Throughput vs. latency

There are two implementations of subwabbit.base.VowpalWabbitBaseModel. Both implementations run vw subprocess and communicates with subprocess through pipes, but implementations differ in whether pipe is blocking or nonblocking.

Blocking

subwabbit.blocking.VowpalWabbitProcess

Blocking implementation use buffered binary IO. When predict() method is called, there is loop that:

  • creates batch of VW lines
  • sends this batch to Vowpal and flush Python-side buffer into system pipe buffer
  • waits for predictions from last but one batch (writing is one batch ahead, so Vowpal should always be busy with processing lines)

There is also train() method that looks very similar, but usually you run training on instance with write_only=True so there is no need to wait for predictions.

Nonblocking

Warning

Nonblocking implementation is only available for Linux based systems.

Warning

Training is not implemented for nonblocking variant.

Blocking implementation has great throughput, depends on features you have and arguments of vw process, it can be even optimal, so Vowpal itself is a bottleneck. However, due to blocking system calls, it can miss timeout. That is unacceptable if there is SLO with low-latency requirements.

Nonblocking implementation works similar to blocking, but it does not block for system calls when there are no predictions to read or system level buffer for VW lines is full, which helps to keep latencies very stable.

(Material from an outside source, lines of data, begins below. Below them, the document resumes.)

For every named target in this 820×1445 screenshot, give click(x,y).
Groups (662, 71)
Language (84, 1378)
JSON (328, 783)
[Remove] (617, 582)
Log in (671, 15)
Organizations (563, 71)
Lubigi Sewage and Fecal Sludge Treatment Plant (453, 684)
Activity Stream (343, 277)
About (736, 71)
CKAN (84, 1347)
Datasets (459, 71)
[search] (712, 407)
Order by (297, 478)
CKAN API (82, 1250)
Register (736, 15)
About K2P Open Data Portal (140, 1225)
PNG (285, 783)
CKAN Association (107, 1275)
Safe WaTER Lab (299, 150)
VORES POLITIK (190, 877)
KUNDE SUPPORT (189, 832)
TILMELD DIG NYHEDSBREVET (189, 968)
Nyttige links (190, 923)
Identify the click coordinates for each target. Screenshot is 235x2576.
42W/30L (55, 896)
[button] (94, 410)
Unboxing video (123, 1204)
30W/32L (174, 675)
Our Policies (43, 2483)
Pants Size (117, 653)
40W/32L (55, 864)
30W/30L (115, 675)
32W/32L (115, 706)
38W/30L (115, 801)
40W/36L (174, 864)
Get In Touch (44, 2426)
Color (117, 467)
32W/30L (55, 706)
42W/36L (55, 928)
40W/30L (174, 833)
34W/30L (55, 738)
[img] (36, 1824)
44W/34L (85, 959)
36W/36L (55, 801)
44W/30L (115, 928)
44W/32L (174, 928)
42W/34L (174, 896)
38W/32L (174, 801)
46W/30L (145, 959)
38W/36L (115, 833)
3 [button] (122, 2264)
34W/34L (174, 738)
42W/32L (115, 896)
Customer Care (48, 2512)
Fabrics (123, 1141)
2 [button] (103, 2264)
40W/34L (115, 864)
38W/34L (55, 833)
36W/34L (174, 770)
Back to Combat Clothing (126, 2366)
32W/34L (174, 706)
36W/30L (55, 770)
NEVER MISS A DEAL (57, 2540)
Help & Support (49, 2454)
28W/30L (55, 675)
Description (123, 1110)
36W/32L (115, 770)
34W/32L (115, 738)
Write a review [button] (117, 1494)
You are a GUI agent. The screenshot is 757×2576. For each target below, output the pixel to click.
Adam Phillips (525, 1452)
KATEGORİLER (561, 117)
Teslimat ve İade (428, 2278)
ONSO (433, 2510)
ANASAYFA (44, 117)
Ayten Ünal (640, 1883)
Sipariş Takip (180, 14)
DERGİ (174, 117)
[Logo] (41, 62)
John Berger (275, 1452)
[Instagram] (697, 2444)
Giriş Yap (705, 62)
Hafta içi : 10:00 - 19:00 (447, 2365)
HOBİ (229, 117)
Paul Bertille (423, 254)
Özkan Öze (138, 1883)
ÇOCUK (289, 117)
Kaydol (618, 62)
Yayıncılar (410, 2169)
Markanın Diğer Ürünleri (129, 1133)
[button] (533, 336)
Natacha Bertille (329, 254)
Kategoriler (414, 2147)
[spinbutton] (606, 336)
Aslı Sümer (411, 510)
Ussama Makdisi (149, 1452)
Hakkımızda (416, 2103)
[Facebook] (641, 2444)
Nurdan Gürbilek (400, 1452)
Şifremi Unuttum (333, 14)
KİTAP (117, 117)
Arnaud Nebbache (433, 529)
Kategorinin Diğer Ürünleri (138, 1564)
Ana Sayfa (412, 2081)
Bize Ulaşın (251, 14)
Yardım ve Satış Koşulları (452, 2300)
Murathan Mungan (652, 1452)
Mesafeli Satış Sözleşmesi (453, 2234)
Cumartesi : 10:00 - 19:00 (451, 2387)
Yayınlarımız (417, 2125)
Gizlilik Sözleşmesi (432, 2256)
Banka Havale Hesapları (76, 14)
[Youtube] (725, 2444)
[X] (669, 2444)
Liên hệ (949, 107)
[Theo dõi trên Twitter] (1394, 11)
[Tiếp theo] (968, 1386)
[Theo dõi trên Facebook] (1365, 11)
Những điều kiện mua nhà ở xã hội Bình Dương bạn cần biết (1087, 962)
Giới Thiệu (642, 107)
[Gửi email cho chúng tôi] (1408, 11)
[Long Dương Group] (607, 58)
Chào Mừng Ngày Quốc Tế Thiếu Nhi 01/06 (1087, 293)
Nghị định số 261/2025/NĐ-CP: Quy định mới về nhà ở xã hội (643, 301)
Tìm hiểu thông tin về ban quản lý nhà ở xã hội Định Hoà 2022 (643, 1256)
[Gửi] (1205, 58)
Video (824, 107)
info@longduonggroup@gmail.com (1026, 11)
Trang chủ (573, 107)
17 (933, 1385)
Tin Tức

There is comparison of running time of predict() method with timeout set to 10ms:

  pyvw blocking nonblocking
mean 0.010039 0.010929 0.009473
min 0.010012 0.010054 0.009049
25% 0.010025 0.010130 0.009142
50% 0.010036 0.010312 0.009355
75% 0.010048 0.010630 0.009804
90% 0.010063 0.010950 0.010024
99% 0.010091 0.013289 0.010140
max 0.010138 0.468903 0.010999

Nonblocking implementation reduced latency peaks significantly, from almost 460ms to just 1ms.

Nonblocking implementation makes more system calls with smaller batches then blocking implementation and it comes with price of slightly lower throughput.

Predicted lines per request:

  pyvw blocking nonblocking
mean 239.461000 1033.70000 911.890000
min 83.000000 100.00000 0.000000
25% 192.750000 650.00000 552.000000
50% 240.000000 1000.00000 841.500000
75% 288.000000 1350.00000 1271.750000
90% 316.000000 1600.00000 1574.000000
99% 349.000000 1900.00000 1900.130000
max 362.000000 2050.00000 2022.000000

Note

Nonblocking implementation may have even zero predictions per call. It can happen due to previous call not having enough time to clean buffers before timeout, thus next call has to clean buffers and that can take all of it’s time. See predict() metrics argument for details how to monitor this behavior.